At the 44th General Assembly, a study committee was formed and charged with examining the role of women in the ministry of the church. Their ad-interim report was presented to the 45th General Assembly and included 9 recommendations. I have dealt with recommendations two and three in previous posts. Today I will look at the 4th recommendation. The 4th recommendation reads as follows:
“That sessions, if possible, establish a diaconate of qualified ordained men.”
However, to fully understand what happened with this recommendation we have to look at how it was originally presented to the body. The recommendation approved by the Assembly was not the recommendation suggested by the committee. It read:
“That sessions, if possible, establish a diaconate of qualified ordained men. Though The Book of Church Order does not specifically prohibit the practice of going without ordained deacons, it seems poorly aligned with the spirit of the principle of the two church offices outlined in The Book of Church Order.”
This original statement enjoyed additional amendments prior to the final version, but since these were not implemented, we will simply deal with the original and final recommendations. Perhaps at first reading this recommendation seems obvious. However, current practice in the PCA made such a recommendation necessary. Part of the report’s section of recommendations contains the explanation for the various recommendations presented to the assembly.

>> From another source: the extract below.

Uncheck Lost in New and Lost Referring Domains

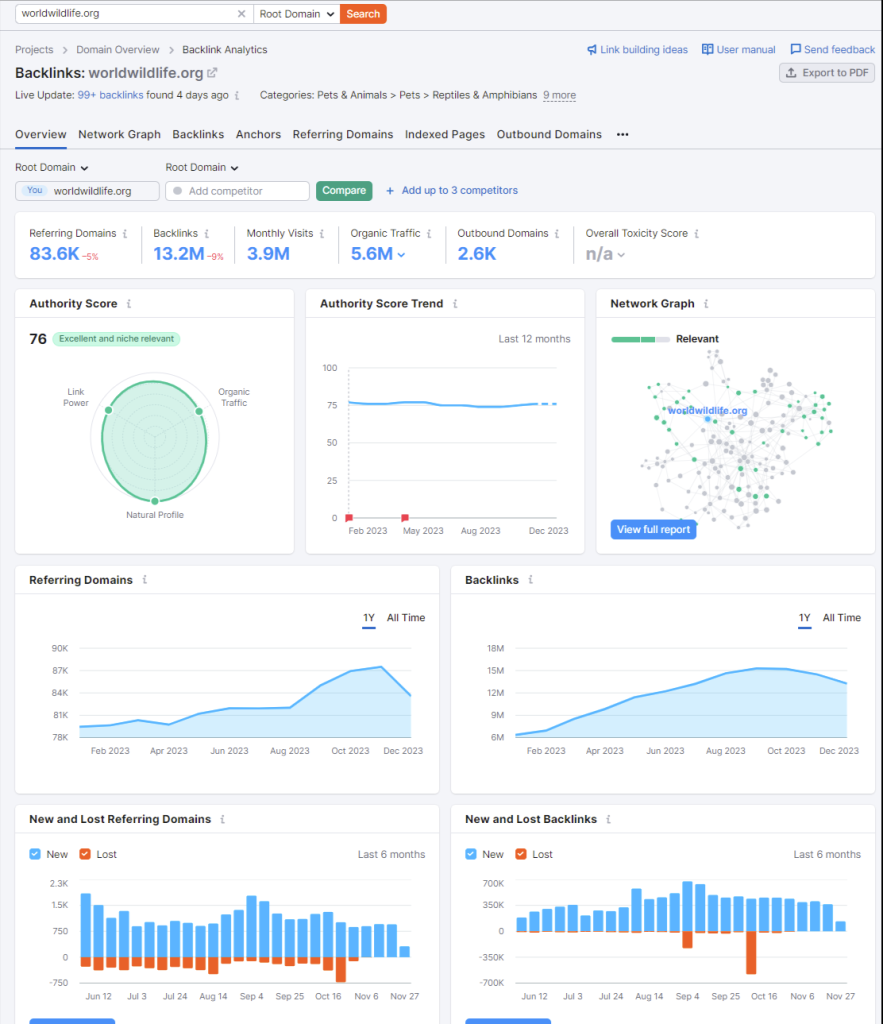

The committee, in this recommendation, sought to address a practice described in the report as “choosing not to establish an ordained diaconate, even with qualified candidates, because the church wishes to be free to establish a body of unordained servants, both male and female (BCO 9-7).” (page 2460) In other words, some churches in the PCA currently do not establish ordained deacons so their diaconate can be made up of men and women. The study committee, in a gracious and fairly mild way, rebuked this practice, urging people to follow the commands of Scripture in establishing both the ordained office of elder and deacon in their congregations. If followed, this practice would eliminate women from the diaconate, restoring the proper structure for this body within the church.
In explaining why this should be so, the report describes the foundation for this rebuke as based on Philippians 1:1 where deacons are addressed as part of Paul’s introduction, on 1 Timothy 3 where the description of qualifications assumes a diaconate, and Acts 6 where seven godly men are set apart for service, forming a diaconate prototype of sorts. The report points out these biblical texts all undergird the PCA’s BCO 9-4 which says that “The deacons of a particular church shall be organized as a Board.” (page 2460). The committee’s rationale is sound and biblical. However, in the debate on the floor the mild rebuke was removed and all that is left is a toothless statement that will change nothing regarding a disturbing practice that, at best, plays games with God’s word and the BCO.
By removing everything except the first sentence of this recommendation, the Assembly made it possible that exactly nothing will change in the congregations where refusing to ordain is the current practice. Basically, the churches of the PCA are urged to ordain deacons “if possible”. It is far too easy to say something is not possible, especially when gauging the possibility of an action is left to the discretion of the churches already not ordaining deacons.
I very much appreciated what the committee sought to accomplish with this fourth recommendation. If passed, it would have been helpful to the PCA and strengthened our denomination’s ecclesiology, or our theology of the structure of the church. Instead we are left with a statement that removes a necessary rebuke, and makes any corrections highly unlikely. I think the adoption of the revised recommendation was the wrong decision.